■ Given exercise
Could you lay out the items from the line with "The image size is (1120, 630)." to the line with "the 'Yellow' list item in the dropdown menu is", both included, as a JSON list of strings with one string per line and blank lines left out?

■ Data excerpts
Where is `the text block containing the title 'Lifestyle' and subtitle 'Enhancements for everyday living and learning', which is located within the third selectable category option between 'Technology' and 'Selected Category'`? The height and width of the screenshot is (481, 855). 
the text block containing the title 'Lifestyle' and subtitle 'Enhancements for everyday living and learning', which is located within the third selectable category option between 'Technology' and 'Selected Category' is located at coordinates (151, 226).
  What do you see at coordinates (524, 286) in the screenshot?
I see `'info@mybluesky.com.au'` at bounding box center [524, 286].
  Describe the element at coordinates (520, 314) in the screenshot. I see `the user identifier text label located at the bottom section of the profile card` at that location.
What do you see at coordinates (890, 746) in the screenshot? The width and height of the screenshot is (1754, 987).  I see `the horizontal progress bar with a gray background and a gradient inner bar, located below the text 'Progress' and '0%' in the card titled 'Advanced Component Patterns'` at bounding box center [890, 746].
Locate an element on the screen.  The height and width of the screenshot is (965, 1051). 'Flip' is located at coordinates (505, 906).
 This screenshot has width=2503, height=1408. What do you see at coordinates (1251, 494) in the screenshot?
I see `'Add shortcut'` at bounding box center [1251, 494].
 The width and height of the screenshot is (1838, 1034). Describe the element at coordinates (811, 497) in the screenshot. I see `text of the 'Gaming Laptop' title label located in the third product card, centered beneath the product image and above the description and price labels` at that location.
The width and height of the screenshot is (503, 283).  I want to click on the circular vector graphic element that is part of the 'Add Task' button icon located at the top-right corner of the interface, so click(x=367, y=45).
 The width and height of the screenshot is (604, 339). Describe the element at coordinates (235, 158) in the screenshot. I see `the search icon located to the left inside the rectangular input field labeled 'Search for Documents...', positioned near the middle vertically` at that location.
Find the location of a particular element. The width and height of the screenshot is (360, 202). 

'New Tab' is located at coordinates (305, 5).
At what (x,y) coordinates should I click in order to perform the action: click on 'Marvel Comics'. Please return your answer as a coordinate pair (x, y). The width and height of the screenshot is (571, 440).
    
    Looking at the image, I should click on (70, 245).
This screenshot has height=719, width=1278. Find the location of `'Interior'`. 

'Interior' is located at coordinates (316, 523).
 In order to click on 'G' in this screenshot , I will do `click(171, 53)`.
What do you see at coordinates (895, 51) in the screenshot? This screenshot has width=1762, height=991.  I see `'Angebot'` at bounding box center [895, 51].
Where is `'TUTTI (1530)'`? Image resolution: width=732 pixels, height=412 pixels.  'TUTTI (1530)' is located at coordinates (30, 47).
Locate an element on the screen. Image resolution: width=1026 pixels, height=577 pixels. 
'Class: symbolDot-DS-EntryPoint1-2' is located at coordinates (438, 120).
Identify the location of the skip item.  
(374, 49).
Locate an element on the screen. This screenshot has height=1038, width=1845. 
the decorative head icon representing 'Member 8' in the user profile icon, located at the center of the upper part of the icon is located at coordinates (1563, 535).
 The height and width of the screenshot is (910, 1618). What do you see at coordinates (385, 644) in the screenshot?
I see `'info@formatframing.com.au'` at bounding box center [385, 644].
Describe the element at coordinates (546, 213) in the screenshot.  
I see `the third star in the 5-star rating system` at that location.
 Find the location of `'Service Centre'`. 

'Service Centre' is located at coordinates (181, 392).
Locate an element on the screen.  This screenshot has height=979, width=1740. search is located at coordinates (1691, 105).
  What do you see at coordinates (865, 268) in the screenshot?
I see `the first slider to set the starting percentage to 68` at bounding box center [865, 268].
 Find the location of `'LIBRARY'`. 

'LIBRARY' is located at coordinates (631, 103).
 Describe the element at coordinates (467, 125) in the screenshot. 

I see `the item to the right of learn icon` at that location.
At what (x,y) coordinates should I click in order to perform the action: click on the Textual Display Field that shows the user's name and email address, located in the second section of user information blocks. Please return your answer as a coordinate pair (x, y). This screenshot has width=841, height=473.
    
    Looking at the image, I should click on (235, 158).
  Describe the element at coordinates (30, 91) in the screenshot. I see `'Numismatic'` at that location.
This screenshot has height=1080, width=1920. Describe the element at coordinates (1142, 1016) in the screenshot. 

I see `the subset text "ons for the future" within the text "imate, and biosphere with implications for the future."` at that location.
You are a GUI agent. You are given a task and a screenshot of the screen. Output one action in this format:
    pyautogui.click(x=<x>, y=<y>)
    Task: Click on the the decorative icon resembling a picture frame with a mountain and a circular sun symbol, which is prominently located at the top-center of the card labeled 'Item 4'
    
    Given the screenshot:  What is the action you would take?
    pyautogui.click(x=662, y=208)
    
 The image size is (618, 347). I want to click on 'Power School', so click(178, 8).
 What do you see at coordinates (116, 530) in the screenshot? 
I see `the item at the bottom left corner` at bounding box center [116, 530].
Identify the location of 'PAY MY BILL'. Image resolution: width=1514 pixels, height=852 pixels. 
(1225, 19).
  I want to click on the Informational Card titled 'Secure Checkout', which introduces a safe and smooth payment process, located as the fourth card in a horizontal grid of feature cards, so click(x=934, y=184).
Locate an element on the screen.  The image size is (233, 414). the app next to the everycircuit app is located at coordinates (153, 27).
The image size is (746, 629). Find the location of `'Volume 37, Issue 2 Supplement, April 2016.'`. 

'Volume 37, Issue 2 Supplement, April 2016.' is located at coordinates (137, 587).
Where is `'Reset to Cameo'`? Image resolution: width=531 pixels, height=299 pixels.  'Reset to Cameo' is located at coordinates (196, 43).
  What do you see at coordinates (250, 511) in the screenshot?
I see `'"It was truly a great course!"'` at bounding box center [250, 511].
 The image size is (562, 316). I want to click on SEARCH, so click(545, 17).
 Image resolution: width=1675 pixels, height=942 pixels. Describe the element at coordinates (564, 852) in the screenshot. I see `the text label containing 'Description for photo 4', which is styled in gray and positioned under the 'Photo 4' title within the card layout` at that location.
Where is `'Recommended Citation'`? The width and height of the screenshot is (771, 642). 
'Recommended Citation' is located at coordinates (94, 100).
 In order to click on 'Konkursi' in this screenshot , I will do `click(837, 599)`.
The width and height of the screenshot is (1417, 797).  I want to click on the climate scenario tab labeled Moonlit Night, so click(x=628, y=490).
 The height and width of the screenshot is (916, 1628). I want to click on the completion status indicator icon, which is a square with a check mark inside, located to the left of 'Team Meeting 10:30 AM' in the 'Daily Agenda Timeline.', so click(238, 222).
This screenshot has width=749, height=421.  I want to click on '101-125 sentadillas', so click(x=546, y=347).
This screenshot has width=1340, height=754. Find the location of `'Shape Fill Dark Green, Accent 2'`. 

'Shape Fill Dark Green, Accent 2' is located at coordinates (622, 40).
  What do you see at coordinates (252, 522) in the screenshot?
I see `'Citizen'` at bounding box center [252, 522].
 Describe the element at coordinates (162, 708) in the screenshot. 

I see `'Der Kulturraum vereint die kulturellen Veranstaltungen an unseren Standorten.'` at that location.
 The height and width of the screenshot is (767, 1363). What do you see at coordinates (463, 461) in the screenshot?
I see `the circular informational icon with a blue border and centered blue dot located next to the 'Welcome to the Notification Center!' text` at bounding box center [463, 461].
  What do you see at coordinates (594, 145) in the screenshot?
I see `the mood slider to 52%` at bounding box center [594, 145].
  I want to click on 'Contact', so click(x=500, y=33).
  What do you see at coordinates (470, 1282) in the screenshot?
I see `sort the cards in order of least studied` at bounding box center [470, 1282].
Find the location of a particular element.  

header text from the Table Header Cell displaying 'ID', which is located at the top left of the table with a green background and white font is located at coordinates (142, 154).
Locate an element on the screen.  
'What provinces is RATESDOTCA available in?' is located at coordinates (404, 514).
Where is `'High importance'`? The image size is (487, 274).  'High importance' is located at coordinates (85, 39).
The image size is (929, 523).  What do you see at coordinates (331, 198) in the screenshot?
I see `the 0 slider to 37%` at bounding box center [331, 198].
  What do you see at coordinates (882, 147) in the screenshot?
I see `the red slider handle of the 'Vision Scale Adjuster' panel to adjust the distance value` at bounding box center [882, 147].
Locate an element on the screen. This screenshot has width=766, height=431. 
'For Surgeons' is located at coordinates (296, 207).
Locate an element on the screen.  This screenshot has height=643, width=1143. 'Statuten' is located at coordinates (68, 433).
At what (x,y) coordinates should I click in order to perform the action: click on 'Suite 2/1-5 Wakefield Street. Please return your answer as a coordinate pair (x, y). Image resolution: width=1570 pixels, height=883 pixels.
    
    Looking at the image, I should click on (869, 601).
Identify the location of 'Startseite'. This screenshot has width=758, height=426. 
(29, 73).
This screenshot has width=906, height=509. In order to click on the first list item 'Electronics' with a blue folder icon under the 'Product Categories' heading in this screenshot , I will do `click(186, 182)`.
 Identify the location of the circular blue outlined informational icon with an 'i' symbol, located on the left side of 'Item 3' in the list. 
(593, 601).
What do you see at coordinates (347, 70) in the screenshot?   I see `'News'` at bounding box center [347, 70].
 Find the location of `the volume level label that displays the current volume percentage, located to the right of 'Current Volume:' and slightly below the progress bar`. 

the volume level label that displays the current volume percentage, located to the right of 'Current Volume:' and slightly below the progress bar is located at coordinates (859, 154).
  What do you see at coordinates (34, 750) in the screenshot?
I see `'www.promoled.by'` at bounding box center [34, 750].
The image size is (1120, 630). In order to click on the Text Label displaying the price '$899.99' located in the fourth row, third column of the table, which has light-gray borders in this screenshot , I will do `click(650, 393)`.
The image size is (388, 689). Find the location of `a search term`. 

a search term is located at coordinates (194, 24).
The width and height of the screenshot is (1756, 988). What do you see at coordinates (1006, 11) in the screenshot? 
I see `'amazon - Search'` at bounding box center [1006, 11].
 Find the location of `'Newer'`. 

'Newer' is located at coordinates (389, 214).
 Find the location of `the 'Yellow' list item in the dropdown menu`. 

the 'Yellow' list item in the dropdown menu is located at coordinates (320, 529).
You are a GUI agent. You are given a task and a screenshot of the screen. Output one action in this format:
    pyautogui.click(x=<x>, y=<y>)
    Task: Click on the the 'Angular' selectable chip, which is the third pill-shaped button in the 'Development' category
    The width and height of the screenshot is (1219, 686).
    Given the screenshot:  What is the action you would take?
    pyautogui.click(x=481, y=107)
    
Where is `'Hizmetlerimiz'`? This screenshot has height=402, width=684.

■ Exercise solution
[
  "The image size is (1120, 630). In order to click on the Text Label displaying the price '$899.99' located in the fourth row, third column of the table, which has light-gray borders in this screenshot , I will do `click(650, 393)`.",
  "The image size is (388, 689). Find the location of `a search term`. ",
  "a search term is located at coordinates (194, 24).",
  "The width and height of the screenshot is (1756, 988). What do you see at coordinates (1006, 11) in the screenshot? ",
  "I see `'amazon - Search'` at bounding box center [1006, 11].",
  " Find the location of `'Newer'`. ",
  "'Newer' is located at coordinates (389, 214).",
  " Find the location of `the 'Yellow' list item in the dropdown menu`. ",
  "the 'Yellow' list item in the dropdown menu is located at coordinates (320, 529)."
]